## START

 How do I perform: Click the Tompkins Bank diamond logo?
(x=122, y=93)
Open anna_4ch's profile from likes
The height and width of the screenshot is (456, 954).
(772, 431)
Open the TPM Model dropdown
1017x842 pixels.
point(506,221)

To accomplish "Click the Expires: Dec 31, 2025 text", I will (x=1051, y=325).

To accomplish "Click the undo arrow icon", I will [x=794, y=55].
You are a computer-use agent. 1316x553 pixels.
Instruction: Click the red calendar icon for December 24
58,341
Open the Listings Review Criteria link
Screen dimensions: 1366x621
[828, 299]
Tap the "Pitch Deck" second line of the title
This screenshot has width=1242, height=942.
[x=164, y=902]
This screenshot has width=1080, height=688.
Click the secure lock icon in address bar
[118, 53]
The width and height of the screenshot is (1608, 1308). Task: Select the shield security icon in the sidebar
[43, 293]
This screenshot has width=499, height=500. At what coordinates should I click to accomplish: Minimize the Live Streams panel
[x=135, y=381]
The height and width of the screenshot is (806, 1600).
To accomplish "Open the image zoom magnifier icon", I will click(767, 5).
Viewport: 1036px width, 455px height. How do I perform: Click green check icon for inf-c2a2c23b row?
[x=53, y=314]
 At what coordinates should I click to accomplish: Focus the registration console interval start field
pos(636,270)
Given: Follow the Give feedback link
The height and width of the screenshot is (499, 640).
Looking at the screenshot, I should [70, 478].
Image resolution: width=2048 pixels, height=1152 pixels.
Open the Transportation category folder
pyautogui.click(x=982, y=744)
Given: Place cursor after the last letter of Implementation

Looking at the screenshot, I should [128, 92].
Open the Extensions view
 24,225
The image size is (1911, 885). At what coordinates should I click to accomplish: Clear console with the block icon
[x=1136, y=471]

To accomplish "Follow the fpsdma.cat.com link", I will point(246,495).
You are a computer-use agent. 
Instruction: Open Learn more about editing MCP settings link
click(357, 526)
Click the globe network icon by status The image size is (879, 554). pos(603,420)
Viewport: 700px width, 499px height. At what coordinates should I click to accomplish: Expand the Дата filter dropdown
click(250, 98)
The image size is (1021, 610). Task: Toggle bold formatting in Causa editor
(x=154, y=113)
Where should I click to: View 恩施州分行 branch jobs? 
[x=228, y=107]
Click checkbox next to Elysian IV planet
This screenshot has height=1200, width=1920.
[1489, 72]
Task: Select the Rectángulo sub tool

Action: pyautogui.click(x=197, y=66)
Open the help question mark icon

## END

The exercise
Rewrite the rows above with every "icon" changed to "symbol" and nothing else altered.

Worked answer
 How do I perform: Click the Tompkins Bank diamond logo?
(x=122, y=93)
Open anna_4ch's profile from likes
The height and width of the screenshot is (456, 954).
(772, 431)
Open the TPM Model dropdown
1017x842 pixels.
point(506,221)

To accomplish "Click the Expires: Dec 31, 2025 text", I will (x=1051, y=325).

To accomplish "Click the undo arrow symbol", I will [x=794, y=55].
You are a computer-use agent. 1316x553 pixels.
Instruction: Click the red calendar symbol for December 24
58,341
Open the Listings Review Criteria link
Screen dimensions: 1366x621
[828, 299]
Tap the "Pitch Deck" second line of the title
This screenshot has width=1242, height=942.
[x=164, y=902]
This screenshot has width=1080, height=688.
Click the secure lock symbol in address bar
[118, 53]
The width and height of the screenshot is (1608, 1308). Task: Select the shield security symbol in the sidebar
[43, 293]
This screenshot has width=499, height=500. At what coordinates should I click to accomplish: Minimize the Live Streams panel
[x=135, y=381]
The height and width of the screenshot is (806, 1600).
To accomplish "Open the image zoom magnifier symbol", I will click(767, 5).
Viewport: 1036px width, 455px height. How do I perform: Click green check symbol for inf-c2a2c23b row?
[x=53, y=314]
 At what coordinates should I click to accomplish: Focus the registration console interval start field
pos(636,270)
Given: Follow the Give feedback link
The height and width of the screenshot is (499, 640).
Looking at the screenshot, I should [70, 478].
Image resolution: width=2048 pixels, height=1152 pixels.
Open the Transportation category folder
pyautogui.click(x=982, y=744)
Given: Place cursor after the last letter of Implementation

Looking at the screenshot, I should [128, 92].
Open the Extensions view
 24,225
The image size is (1911, 885). At what coordinates should I click to accomplish: Clear console with the block symbol
[x=1136, y=471]

To accomplish "Follow the fpsdma.cat.com link", I will point(246,495).
You are a computer-use agent. 
Instruction: Open Learn more about editing MCP settings link
click(357, 526)
Click the globe network symbol by status The image size is (879, 554). pos(603,420)
Viewport: 700px width, 499px height. At what coordinates should I click to accomplish: Expand the Дата filter dropdown
click(250, 98)
The image size is (1021, 610). Task: Toggle bold formatting in Causa editor
(x=154, y=113)
Where should I click to: View 恩施州分行 branch jobs? 
[x=228, y=107]
Click checkbox next to Elysian IV planet
This screenshot has height=1200, width=1920.
[1489, 72]
Task: Select the Rectángulo sub tool

Action: pyautogui.click(x=197, y=66)
Open the help question mark symbol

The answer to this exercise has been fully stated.